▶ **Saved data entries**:

+++

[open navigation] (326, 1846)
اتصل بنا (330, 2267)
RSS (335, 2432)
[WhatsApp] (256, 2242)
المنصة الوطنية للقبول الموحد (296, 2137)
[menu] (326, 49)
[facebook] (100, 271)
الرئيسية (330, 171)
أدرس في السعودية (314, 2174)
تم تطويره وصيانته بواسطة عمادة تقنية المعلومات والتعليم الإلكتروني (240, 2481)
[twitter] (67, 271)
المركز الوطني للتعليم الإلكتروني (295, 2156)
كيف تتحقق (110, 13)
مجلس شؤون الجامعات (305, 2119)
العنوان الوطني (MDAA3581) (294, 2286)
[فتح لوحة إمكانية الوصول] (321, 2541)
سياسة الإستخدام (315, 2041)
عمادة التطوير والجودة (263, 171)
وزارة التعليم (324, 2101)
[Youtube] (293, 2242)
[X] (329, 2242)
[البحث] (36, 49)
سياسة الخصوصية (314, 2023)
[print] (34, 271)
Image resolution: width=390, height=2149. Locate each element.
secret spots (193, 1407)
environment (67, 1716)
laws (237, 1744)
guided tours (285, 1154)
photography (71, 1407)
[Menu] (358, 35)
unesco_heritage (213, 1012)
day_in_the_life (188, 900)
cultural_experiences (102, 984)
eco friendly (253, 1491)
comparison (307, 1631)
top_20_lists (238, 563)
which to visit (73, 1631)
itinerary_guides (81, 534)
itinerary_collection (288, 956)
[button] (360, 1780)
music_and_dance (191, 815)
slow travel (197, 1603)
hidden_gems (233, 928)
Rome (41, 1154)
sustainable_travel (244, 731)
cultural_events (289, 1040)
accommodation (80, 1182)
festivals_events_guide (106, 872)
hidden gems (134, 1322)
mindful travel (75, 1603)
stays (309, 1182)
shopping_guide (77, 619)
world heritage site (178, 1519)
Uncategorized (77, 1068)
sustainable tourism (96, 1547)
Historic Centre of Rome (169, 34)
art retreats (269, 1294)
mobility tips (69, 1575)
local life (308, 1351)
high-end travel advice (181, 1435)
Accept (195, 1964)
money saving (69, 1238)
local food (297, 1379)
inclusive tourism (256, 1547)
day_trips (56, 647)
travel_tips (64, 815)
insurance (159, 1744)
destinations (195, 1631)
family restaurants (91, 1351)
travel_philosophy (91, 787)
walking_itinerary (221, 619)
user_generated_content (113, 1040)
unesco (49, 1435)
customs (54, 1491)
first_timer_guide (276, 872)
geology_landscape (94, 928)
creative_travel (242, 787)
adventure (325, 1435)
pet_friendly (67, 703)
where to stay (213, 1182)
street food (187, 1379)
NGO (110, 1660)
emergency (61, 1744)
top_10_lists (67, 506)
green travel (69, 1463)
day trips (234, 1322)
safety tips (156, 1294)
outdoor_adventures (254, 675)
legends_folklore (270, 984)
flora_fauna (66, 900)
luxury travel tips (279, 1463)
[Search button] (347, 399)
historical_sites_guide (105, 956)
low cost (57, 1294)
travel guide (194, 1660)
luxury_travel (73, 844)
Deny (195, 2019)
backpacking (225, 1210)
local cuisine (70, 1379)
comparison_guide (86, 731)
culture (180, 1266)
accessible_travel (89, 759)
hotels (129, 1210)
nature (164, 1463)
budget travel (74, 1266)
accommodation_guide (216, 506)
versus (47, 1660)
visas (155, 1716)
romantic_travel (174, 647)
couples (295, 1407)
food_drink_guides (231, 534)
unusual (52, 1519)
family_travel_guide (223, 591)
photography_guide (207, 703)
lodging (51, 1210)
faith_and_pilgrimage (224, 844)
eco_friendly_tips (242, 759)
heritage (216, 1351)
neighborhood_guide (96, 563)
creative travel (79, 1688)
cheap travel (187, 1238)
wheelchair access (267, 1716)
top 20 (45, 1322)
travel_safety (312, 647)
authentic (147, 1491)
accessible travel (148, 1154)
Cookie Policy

+++

▶ **ABOUT THIS EXERCISE**: When answering, write out each of the lines above exactly as given.

▶ **SOLUTION BELOW**:
[open navigation] (326, 1846)
اتصل بنا (330, 2267)
RSS (335, 2432)
[WhatsApp] (256, 2242)
المنصة الوطنية للقبول الموحد (296, 2137)
[menu] (326, 49)
[facebook] (100, 271)
الرئيسية (330, 171)
أدرس في السعودية (314, 2174)
تم تطويره وصيانته بواسطة عمادة تقنية المعلومات والتعليم الإلكتروني (240, 2481)
[twitter] (67, 271)
المركز الوطني للتعليم الإلكتروني (295, 2156)
كيف تتحقق (110, 13)
مجلس شؤون الجامعات (305, 2119)
العنوان الوطني (MDAA3581) (294, 2286)
[فتح لوحة إمكانية الوصول] (321, 2541)
سياسة الإستخدام (315, 2041)
عمادة التطوير والجودة (263, 171)
وزارة التعليم (324, 2101)
[Youtube] (293, 2242)
[X] (329, 2242)
[البحث] (36, 49)
سياسة الخصوصية (314, 2023)
[print] (34, 271)
Image resolution: width=390, height=2149. Locate each element.
secret spots (193, 1407)
environment (67, 1716)
laws (237, 1744)
guided tours (285, 1154)
photography (71, 1407)
[Menu] (358, 35)
unesco_heritage (213, 1012)
day_in_the_life (188, 900)
cultural_experiences (102, 984)
eco friendly (253, 1491)
comparison (307, 1631)
top_20_lists (238, 563)
which to visit (73, 1631)
itinerary_guides (81, 534)
itinerary_collection (288, 956)
[button] (360, 1780)
music_and_dance (191, 815)
slow travel (197, 1603)
hidden_gems (233, 928)
Rome (41, 1154)
sustainable_travel (244, 731)
cultural_events (289, 1040)
accommodation (80, 1182)
festivals_events_guide (106, 872)
hidden gems (134, 1322)
mindful travel (75, 1603)
stays (309, 1182)
shopping_guide (77, 619)
world heritage site (178, 1519)
Uncategorized (77, 1068)
sustainable tourism (96, 1547)
Historic Centre of Rome (169, 34)
art retreats (269, 1294)
mobility tips (69, 1575)
local life (308, 1351)
high-end travel advice (181, 1435)
Accept (195, 1964)
money saving (69, 1238)
local food (297, 1379)
inclusive tourism (256, 1547)
day_trips (56, 647)
travel_tips (64, 815)
insurance (159, 1744)
destinations (195, 1631)
family restaurants (91, 1351)
travel_philosophy (91, 787)
walking_itinerary (221, 619)
user_generated_content (113, 1040)
unesco (49, 1435)
customs (54, 1491)
first_timer_guide (276, 872)
geology_landscape (94, 928)
creative_travel (242, 787)
adventure (325, 1435)
pet_friendly (67, 703)
where to stay (213, 1182)
street food (187, 1379)
NGO (110, 1660)
emergency (61, 1744)
top_10_lists (67, 506)
green travel (69, 1463)
day trips (234, 1322)
safety tips (156, 1294)
outdoor_adventures (254, 675)
legends_folklore (270, 984)
flora_fauna (66, 900)
luxury travel tips (279, 1463)
[Search button] (347, 399)
historical_sites_guide (105, 956)
low cost (57, 1294)
travel guide (194, 1660)
luxury_travel (73, 844)
Deny (195, 2019)
backpacking (225, 1210)
local cuisine (70, 1379)
comparison_guide (86, 731)
culture (180, 1266)
accessible_travel (89, 759)
hotels (129, 1210)
nature (164, 1463)
budget travel (74, 1266)
accommodation_guide (216, 506)
versus (47, 1660)
visas (155, 1716)
romantic_travel (174, 647)
couples (295, 1407)
food_drink_guides (231, 534)
unusual (52, 1519)
family_travel_guide (223, 591)
photography_guide (207, 703)
lodging (51, 1210)
faith_and_pilgrimage (224, 844)
eco_friendly_tips (242, 759)
heritage (216, 1351)
neighborhood_guide (96, 563)
creative travel (79, 1688)
cheap travel (187, 1238)
wheelchair access (267, 1716)
top 20 (45, 1322)
travel_safety (312, 647)
authentic (147, 1491)
accessible travel (148, 1154)
Cookie Policy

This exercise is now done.